▸ Prompt:
From the line containing "The image size is (845, 504)." through the last line, print the records exactly and nothing else.

[Excerpts from a dataset]
........

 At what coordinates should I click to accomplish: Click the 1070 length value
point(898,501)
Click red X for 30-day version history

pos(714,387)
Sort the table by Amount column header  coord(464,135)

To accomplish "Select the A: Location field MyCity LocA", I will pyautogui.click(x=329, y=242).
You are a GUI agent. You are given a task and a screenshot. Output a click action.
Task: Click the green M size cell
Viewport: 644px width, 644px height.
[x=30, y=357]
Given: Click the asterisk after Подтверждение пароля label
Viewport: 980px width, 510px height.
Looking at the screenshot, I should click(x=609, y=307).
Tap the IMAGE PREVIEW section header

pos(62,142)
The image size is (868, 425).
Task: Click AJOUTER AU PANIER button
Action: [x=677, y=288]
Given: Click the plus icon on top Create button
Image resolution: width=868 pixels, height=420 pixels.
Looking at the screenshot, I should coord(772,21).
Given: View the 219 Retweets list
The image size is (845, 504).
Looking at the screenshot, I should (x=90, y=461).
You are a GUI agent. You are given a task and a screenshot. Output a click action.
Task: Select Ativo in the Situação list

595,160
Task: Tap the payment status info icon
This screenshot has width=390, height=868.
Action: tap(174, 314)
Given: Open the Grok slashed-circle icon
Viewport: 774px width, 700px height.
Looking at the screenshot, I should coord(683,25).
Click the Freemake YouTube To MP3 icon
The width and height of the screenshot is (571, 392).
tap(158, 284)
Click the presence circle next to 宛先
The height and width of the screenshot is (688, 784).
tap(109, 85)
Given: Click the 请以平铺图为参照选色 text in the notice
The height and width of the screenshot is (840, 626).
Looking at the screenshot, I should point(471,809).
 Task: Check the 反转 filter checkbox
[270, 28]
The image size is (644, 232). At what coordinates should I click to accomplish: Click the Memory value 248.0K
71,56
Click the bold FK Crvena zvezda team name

........

▸ Problem solution:
The image size is (845, 504).
Looking at the screenshot, I should (x=90, y=461).
You are a GUI agent. You are given a task and a screenshot. Output a click action.
Task: Select Ativo in the Situação list

595,160
Task: Tap the payment status info icon
This screenshot has width=390, height=868.
Action: tap(174, 314)
Given: Open the Grok slashed-circle icon
Viewport: 774px width, 700px height.
Looking at the screenshot, I should coord(683,25).
Click the Freemake YouTube To MP3 icon
The width and height of the screenshot is (571, 392).
tap(158, 284)
Click the presence circle next to 宛先
The height and width of the screenshot is (688, 784).
tap(109, 85)
Given: Click the 请以平铺图为参照选色 text in the notice
The height and width of the screenshot is (840, 626).
Looking at the screenshot, I should point(471,809).
 Task: Check the 反转 filter checkbox
[270, 28]
The image size is (644, 232). At what coordinates should I click to accomplish: Click the Memory value 248.0K
71,56
Click the bold FK Crvena zvezda team name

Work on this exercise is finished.